German Fulbright students visit W&J College
The scene in a classroom in Washington & Jefferson College’s Technology Center earlier this week was pretty typical. Students hoisted backpacks and tote bags, clutched cups of coffee and bottles of water, and stole glances at their laptops and iPhones.
They weren’t students taking a look around the school a few weeks before the start of the fall semester, however. The 23 students in the classroom were Fulbright scholars from Germany, who have been visiting W&J since July 24 and have been participating in a seminar on the social, environmental and economic impact of sustainability initiatives in the Pittsburgh region. Of course, they’ve also been learning about the United States and American culture along the way, making visits to the Senator John Heinz History Center, the Pittsburgh Three Rivers Regatta and Frank Lloyd Wright’s Fallingwater.
“I love it,” said Fabian Kokemoor, a 21-year-old from Osnabruck. “It’s so American. It’s a dream come true for me. I have been wanting to visit the United States. It’s nice that I can see what college life is like here, the life of the students.”
While W&J has previously sent students and faculty abroad under the Fulbright Program, the long-running international educational exchange program founded and named for the Arkansas Sen. J. William Fulbright, this is the first time a group of foreign students has come to W&J under the auspices of the Fulbright Program. Virginia Tech is the second institution of higher learning hosting German students this summer.

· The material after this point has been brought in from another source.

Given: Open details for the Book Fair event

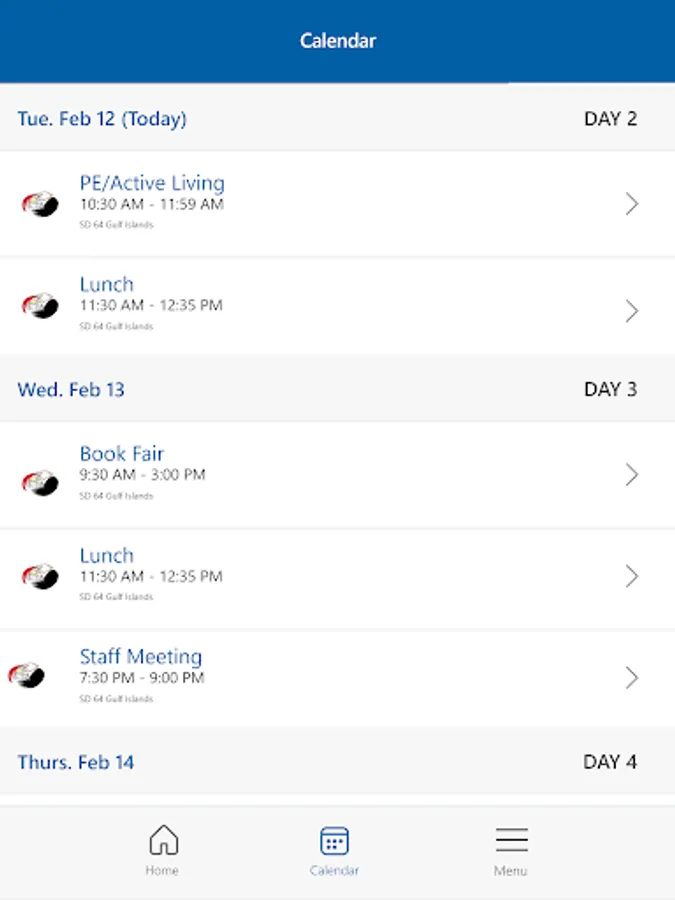Looking at the screenshot, I should [632, 474].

It came about after Michael Shaughnessy, the associate dean of graduate studies and international programs at W&J, was a Fulbright scholar in France last year. “We had a meeting with the French and German contingents of Fulbright seminars, and W&J’s participation arose from those conversations,” he said.

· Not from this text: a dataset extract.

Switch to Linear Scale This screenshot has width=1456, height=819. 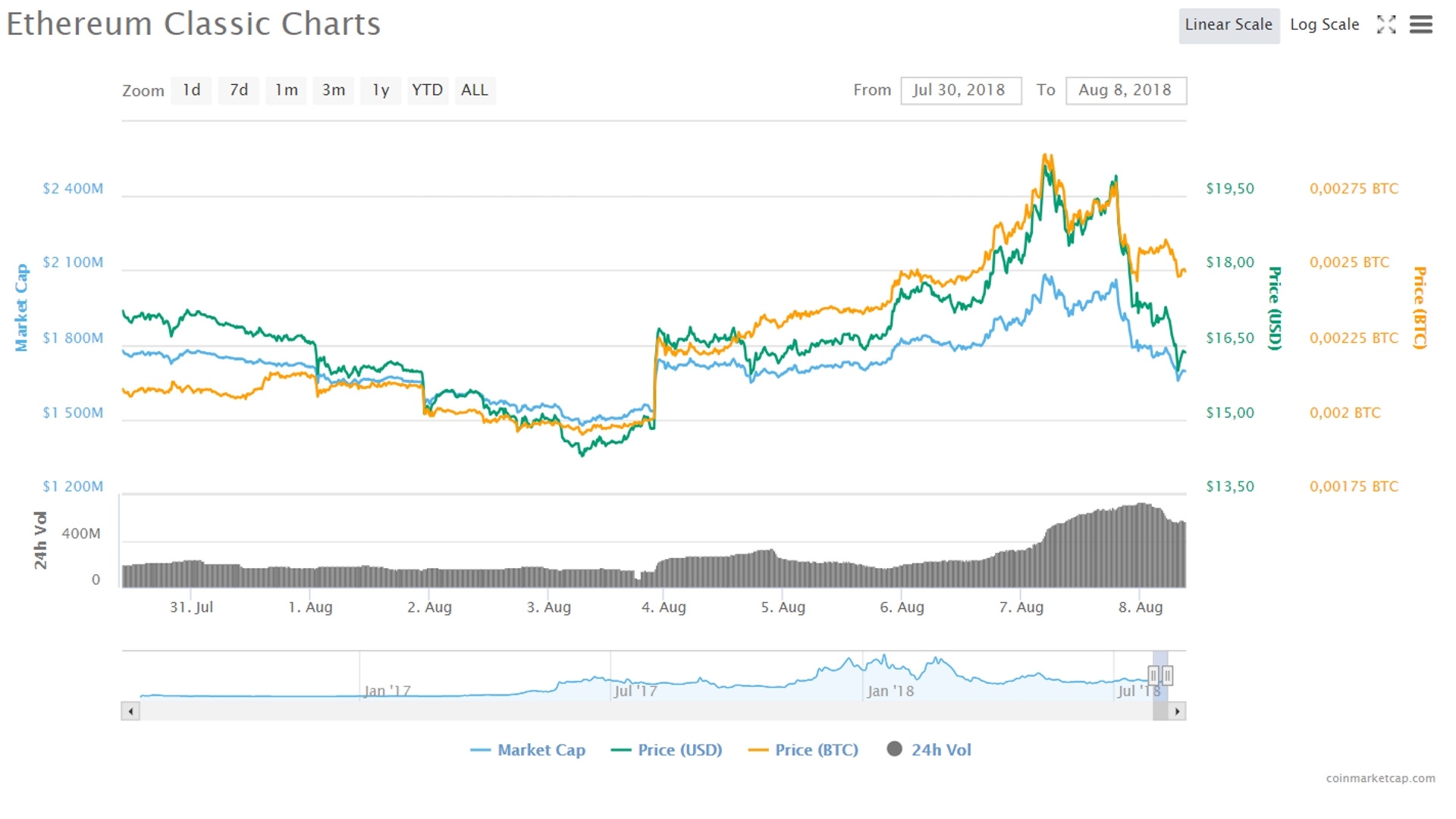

While this is the first Fulbright seminar in which W&J has participated, it has previously hosted groups of students from abroad before in the summer. For instance, a group of Omani students visited the campus a couple of years ago.
What have their impressions been?
“Western Pennsylvania is generally considered very safe and very calm and less expensive,” said Dana Poole, W&J’s director of international student initiatives.
Oliver Boenke, who hails from Berlin, explained he learned more about hydraulic fracturing during his visit, a practice which is largely banned in Germany.
He added, “It’s very interesting how people are living here in this little town with this huge campus.”